Dal 1989 vengono condotti studi che provano la capacità dei cani di riconoscere malattie dell’uomo attraverso l’olfatto. A grandi linee i cani sono stati coinvolti, con ottimi risultati, nella ricerca contro Cancro, Parkinson, Infezioni batteriche e sono stati molto utili nel riconoscimento di altre malattie infettive come la Malaria.

I cani possono essere utilizzati anche come “cani da allerta” per i pazienti diabetici ed epilettici, avvisando un calo glicemico o il sopraggiungere di una crisi.

BIO DETECTION DOGS

In ambito di sicurezza i cani vengono utilizzati da tempo dalle forze dell’ordine nella ricerca delle sostanze pericolose come gli E.D.D. (Explosive Detection Dogs) o N.D.D. (Narcotic Detection Dogs) nel caso di sostanze proibite.

I Bio Detection Dogs sono cani addestrati a rilevare l’odore della malattia umana con l’obiettivo di sviluppare uno screening più rapido, e meno invasivo così da approcciare una diagnostica più efficiente.

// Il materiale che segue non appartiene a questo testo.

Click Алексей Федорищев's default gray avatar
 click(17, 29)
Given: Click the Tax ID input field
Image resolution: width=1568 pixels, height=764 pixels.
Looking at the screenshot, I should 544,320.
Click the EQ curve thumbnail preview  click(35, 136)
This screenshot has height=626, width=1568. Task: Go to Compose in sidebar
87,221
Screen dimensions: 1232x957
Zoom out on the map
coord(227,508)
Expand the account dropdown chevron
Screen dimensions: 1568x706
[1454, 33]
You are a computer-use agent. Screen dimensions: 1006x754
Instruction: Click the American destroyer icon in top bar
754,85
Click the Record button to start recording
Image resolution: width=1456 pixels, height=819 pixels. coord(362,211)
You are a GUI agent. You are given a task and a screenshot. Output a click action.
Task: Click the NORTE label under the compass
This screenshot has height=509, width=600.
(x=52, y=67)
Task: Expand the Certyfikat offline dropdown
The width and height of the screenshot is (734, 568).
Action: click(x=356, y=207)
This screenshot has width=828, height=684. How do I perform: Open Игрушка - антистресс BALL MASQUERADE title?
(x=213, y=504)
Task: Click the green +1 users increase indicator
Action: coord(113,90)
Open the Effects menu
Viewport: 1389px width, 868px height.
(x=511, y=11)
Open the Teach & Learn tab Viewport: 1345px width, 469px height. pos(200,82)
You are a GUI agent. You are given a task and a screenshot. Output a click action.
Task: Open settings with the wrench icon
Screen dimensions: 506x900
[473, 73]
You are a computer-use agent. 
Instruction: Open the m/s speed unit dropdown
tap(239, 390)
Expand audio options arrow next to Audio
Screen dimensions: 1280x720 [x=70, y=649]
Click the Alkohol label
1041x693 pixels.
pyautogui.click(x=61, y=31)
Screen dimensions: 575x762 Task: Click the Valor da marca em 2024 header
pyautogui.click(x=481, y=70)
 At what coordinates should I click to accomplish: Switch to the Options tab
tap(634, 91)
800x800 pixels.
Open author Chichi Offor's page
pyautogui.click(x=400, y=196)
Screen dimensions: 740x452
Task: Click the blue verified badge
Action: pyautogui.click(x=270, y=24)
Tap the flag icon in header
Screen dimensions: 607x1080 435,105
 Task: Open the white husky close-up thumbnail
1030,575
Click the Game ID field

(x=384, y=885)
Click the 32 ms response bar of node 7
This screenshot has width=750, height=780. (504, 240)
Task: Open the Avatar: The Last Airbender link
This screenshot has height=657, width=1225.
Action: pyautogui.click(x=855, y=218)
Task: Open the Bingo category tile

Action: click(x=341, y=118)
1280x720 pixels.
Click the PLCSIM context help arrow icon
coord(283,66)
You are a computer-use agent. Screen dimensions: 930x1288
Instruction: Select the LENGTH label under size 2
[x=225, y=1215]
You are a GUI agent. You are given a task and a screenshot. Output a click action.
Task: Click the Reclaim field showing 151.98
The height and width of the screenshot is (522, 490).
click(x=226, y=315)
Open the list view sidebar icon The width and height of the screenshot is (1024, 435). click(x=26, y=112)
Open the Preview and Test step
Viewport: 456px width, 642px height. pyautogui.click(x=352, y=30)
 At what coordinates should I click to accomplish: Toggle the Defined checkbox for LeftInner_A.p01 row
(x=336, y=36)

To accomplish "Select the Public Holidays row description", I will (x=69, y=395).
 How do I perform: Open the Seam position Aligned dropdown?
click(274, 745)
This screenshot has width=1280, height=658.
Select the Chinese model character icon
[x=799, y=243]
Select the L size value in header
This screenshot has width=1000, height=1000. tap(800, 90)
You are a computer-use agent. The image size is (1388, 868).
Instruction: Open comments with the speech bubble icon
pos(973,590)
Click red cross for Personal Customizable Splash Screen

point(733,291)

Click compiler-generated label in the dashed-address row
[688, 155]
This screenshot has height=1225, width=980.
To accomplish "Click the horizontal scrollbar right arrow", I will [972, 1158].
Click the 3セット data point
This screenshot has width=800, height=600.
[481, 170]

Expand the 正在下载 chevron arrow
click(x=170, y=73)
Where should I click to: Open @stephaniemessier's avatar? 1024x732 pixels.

Due sono i fattori a supporto del progetto: ogni malattia ha il proprio odore e i cani grazie ai loro 300 milioni di ricettori olfattivi (La razza umana ne ha 5 milioni) sono in grado di riconoscerle se adeguatamente condizionati.

Ovviamente il cane non odora la malattia stessa ma le sue conseguenze sul corpo umano.

VANTAGGI

I vantaggi nell’utilizzo del cane sono molti.

Il basso rischio di contagio.

I cani vengono impiegati per riconoscere il virus senza avere un contatto diretto con il soggetto, attuando il riconoscimento con una segnalazione passiva e in sicurezza. Quando la segnalazione è positiva, sarano attuati i protocolli adeguati alla specifica situazione.

La velocità di screening.

Il cane potrà odorare molte persone nelle fasi di screening degli ingressi con alta frequentazione.

Economicità

Lo screening del cane  risulterebbe meno invasivo e meno dispendioso rispetto l’utilizzo del tampone.

Tutela Ambientale

Forte contrazione delle attività di smaltimento dei rifiuti biologici e dei materiali diagnostici utilizzati per effettuare i test.

Affidabilità

Il nostro metodo di addestramento si basa su campioni reali che evidenziano una migliore qualità olfattiva dello screening del cane.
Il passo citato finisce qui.